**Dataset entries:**
■ ■ ■

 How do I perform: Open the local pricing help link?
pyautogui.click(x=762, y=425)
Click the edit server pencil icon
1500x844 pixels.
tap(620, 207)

■ ■ ■

**YOUR INSTRUCTIONS:**
After reading the data above, print it all again exactly.

**RESPONSE BELOW:**
 How do I perform: Open the local pricing help link?
pyautogui.click(x=762, y=425)
Click the edit server pencil icon
1500x844 pixels.
tap(620, 207)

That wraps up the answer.